火災保険金での修理を持ちかける業者には要注意

 最近、「保険金を使って住宅を修理しませんか」という勧誘がきっかけでトラブルになっているケースが増えているという。全国の消費生活センターには、住宅の修繕に関わる相談件数の増加傾向が続いており、2017年度は2008年度に比べて30倍以上になっている。その手口のひとつが雨漏りの修繕工事なのだ。出典:国民生活センターの「『保険金を使って住宅を修理しません』がきっかけでトラブルに!

 例えば、自宅に訪問してきた業者から「台風で破損した屋根を保険金の範囲内で修理しないか。契約している損害保険会社への申請は当社が代行する」と勧誘されるケースがある。風災による補償を狙ったやり口である。

 最も警戒すべきは「保険金の範囲内で修理するから自己負担はない」など「無料」を強調して、保険金の請求代行から住宅修理サービスまで一連の契約を結ばせようとしていることだ。

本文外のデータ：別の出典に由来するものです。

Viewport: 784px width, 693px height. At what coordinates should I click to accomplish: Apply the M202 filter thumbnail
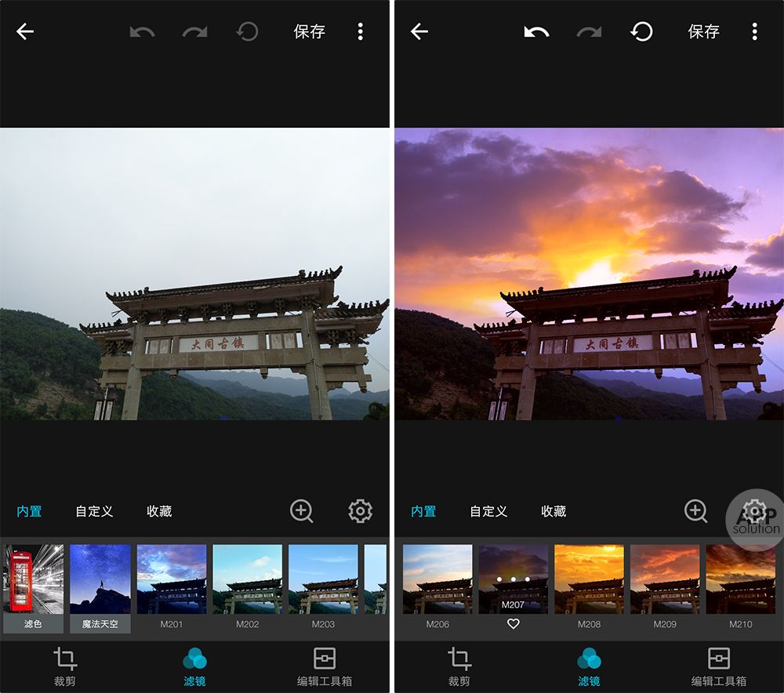coord(247,579)
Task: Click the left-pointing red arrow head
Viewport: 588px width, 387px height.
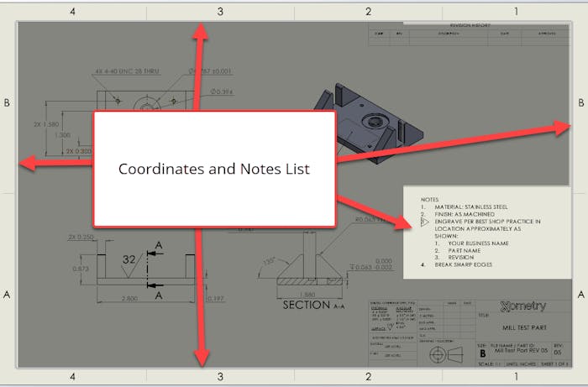Action: [x=27, y=164]
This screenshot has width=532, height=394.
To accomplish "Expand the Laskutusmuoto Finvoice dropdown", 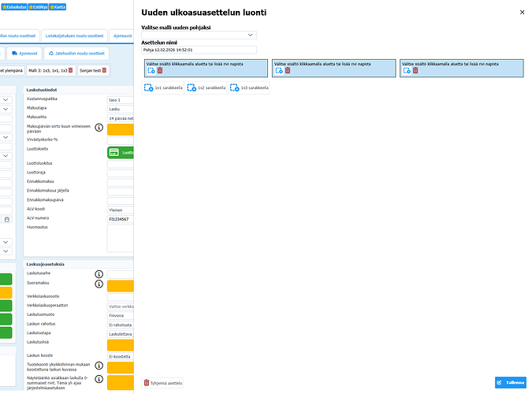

 火災保険でおりる保険金を目当てに工事業者が、詐欺まがいの契約内容で工事代金を請求するのである。なかには悪質な業者もあり、「損傷は経年劣化によるものだが、保険会社や共済には自然災害が原因という理由で申請するよう」にと強引に迫るケースも国民センターに寄せられたという。

 台風や大雪などによる自然災害が起きた直後を狙って、工事業者が火災保険を目当てに修理の工事契約を獲得しようと営業することはこれまでにもあった。すべての工事業者が悪徳ではないが、保険金がおりる前に工事契約を迫るような業者は信用できないので断るべきだ。

 相談者からは「契約時に契約書面に署名したが、控えをもらえなかった」「解約すると言ったら、保険金の50%を請求された」「代金として保険金全額を前払いしたのに着工してくれない」などのトラブルが報告されている。

自己負担額によって保険金額が変わる

 台風で屋根が傷んで雨漏りした場合、その修繕工事費用が10万円であれば保険金は10万円支払われる。つまり、修繕工事に関して自己負担することはない。この自己負担する免責金額を設定するかしないかで保険の掛け金が変わってくる。当然、免責を設定すれば保険料も変わり、免責なしのときよりも保険料は割安になる。

 ただし、保険金請求で10万円、免責金額1万円としていた場合は、10万円マイナス1万円で、9万円の損害保険金がおりることになる。これが「免責方式」と呼ばれる方法で、免責金額を超えた損害額は保険金としておりる。

 一方、「フランチャイズ方式」と呼ばれるタイプもあり、こちらは設定した金額を超えた場合に限り全額が支払われる。もし自己負担額が10万円の場合、損害額が9万円なら、保険料は0円で支払われない。しかし11万円の損害額であれば全額支払われる。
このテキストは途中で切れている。